I've always had a lot of respect for David Cole and believe he deeply understands and values free speech. Instead of offering this general, unconvincing denial of ACLU's changed approach to it, I wish he'd acknowledge, defend, and explain it. Then we might have an interesting and worthwhile debate—instead of all this obfuscation. ACLU has a right to change its values and agenda; I just wish it would do so honestly and openly.

I have no firm view on the subject, but I just wanted to pass along these other views.

UPDATE: Prof. Cole replies:

Ira Glasser and Wendy Kaminer share my organization's passion for the importance of protecting free speech as a universal right, and I appreciate all they have done in defense of that principle.
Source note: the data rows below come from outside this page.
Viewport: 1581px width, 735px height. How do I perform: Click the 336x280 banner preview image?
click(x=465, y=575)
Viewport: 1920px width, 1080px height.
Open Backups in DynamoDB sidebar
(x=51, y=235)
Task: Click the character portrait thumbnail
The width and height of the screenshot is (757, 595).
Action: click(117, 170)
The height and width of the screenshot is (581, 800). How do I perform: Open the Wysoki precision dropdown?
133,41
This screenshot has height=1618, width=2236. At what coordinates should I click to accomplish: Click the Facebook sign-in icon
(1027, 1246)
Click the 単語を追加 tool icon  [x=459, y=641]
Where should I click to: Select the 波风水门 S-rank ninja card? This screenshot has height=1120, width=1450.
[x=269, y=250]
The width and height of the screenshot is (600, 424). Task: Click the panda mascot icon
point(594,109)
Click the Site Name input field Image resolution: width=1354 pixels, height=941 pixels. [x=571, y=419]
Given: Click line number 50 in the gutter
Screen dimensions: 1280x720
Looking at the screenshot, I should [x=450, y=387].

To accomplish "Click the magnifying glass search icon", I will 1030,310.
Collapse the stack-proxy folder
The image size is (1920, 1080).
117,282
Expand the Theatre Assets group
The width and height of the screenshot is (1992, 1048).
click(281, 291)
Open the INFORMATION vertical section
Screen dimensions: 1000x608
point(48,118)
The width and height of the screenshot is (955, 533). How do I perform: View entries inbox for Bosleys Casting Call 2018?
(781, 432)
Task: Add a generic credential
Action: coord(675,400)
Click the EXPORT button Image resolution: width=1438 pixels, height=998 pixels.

But I remain mystified by their responses, which fail even to acknowledge the record I have pointed to of specific work we have done defending people with whom we disagree. Glasser identifies no case we have avoided. The only case Kaminer can cite is one in which we actually filed an amicus brief supporting the First Amendment, but apparently not as early as she would have liked.  Kaminer also makes a general reference to "cancel culture," which we have, like her, criticized (see, e.g., my criticism of the call by Georgetown Law students to fire Ilya Shapiro, or my defense of Ron Sullivan when Harvard took away his deanship for his defense of Harvey Weinstein).  For people who have been making this charge for so many years, you'd think they'd be able to point to some evidence. But they can't, and they have nothing to say about the undeniable fact that we have regularly and consistently defended those with whom we disagree.